Does referenced-based motion correction break the gold-standard assumption?

The gold-standard workflow assumes independent reconstruction of two sets of particles to estimate the FSC resolution of a reconstruction. Accordingly, RBMC seems to operate on each half-set separately (I cannot find any documentation about this, but I get an error if I only provide a pure 3D volume without half-maps to RBMC). My concern is that the default behavior of homogeneous (or NU) refinement jobs is to re-generate the randomized half-sets. This could potentially “leak” information between the two half-sets and artificially make them more similar to each other.

When I tried to disable force_gs_resplit in a homogeneous refinement job after RBMC, the job failed since there were now four particles more in one half-set (out of ~700,000 particles) and the error message suggest to enable re-splitting (I assume this is due to particle trajectory drifting too close to the edge or a neighbouring particle). Is there a way to trim one half-set to match the size of the other instead of re-splitting?

From reading the log, RBMC includes Fourier components to approximately twice the FCS resolution of the reference reconstruction when aligning particle trajectories (perhaps the same frequency as the one used for the phase-randomization test?) and the cross-validation is done to the FSC resolution. Perhaps this is deemed good-enough to not tarnish the independency of the half-sets at the highest resolution? But often, FSC values are overly optimistic in cases where there is preferred orientation or auto-masking issues. Having multiple references also seems to use the highest resolution reference for estimating this cutoff.

In my opinion, the more safe default behavior would be to automatically disable re-splitting after RBMC and either ignore a small difference is size of the half-sets or to trim one set (or even move a few particles over) to make the two half-sets match in size.

3 Likes

Is this not a problem with strong orientation bias in general, not just in CryoSPARC?

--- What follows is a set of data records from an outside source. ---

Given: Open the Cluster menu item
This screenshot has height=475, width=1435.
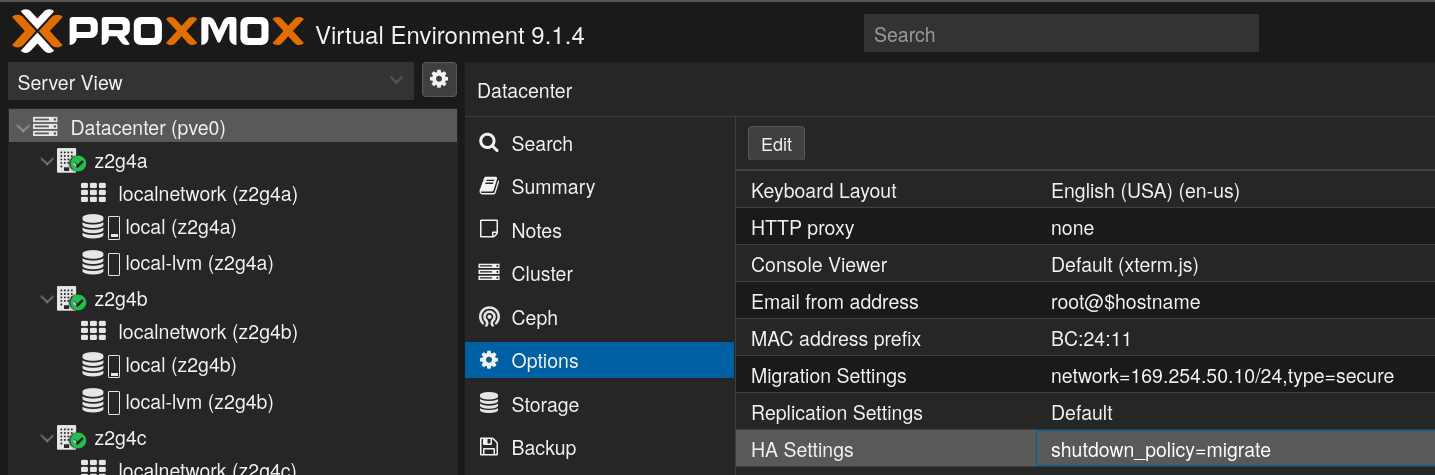Looking at the screenshot, I should click(542, 274).
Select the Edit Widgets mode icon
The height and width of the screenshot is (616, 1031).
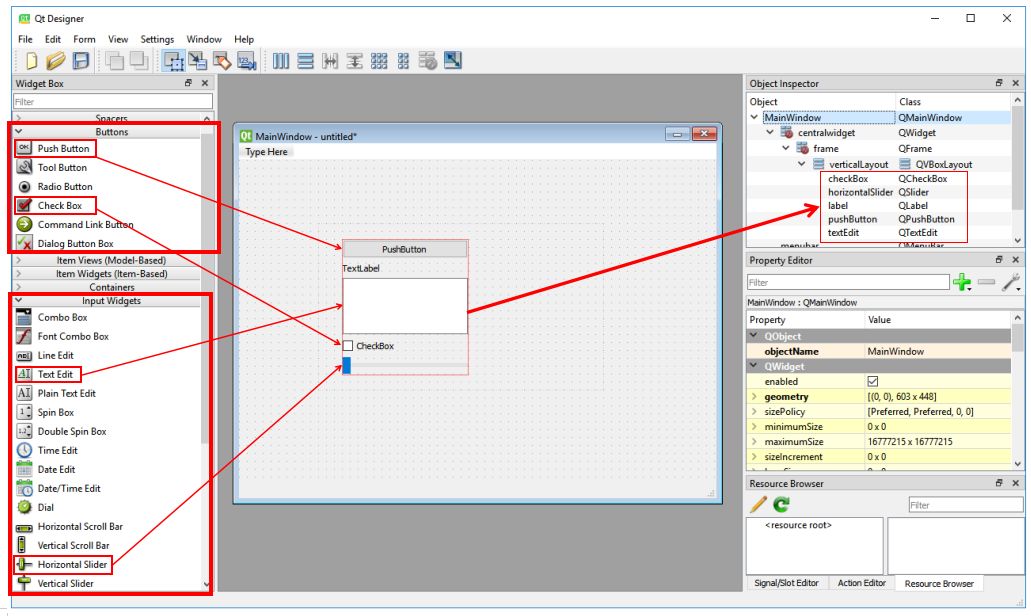[x=174, y=61]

The correlation leaking across when re-splitting half-sets is interesting. Could be fun to play with out of curiosity. Hm.

Just to add - the default in local refinement is not to re-split (presumably because this would break things in cases of symmetry expansion) - what is the rationale for CS redoing the split if one already exists?

(out of interest @daniel.s.d.larsson have you tried this particle set in local refinement? I don’t recall it being so stringent with the half-set sizes but maybe I just never noticed…?)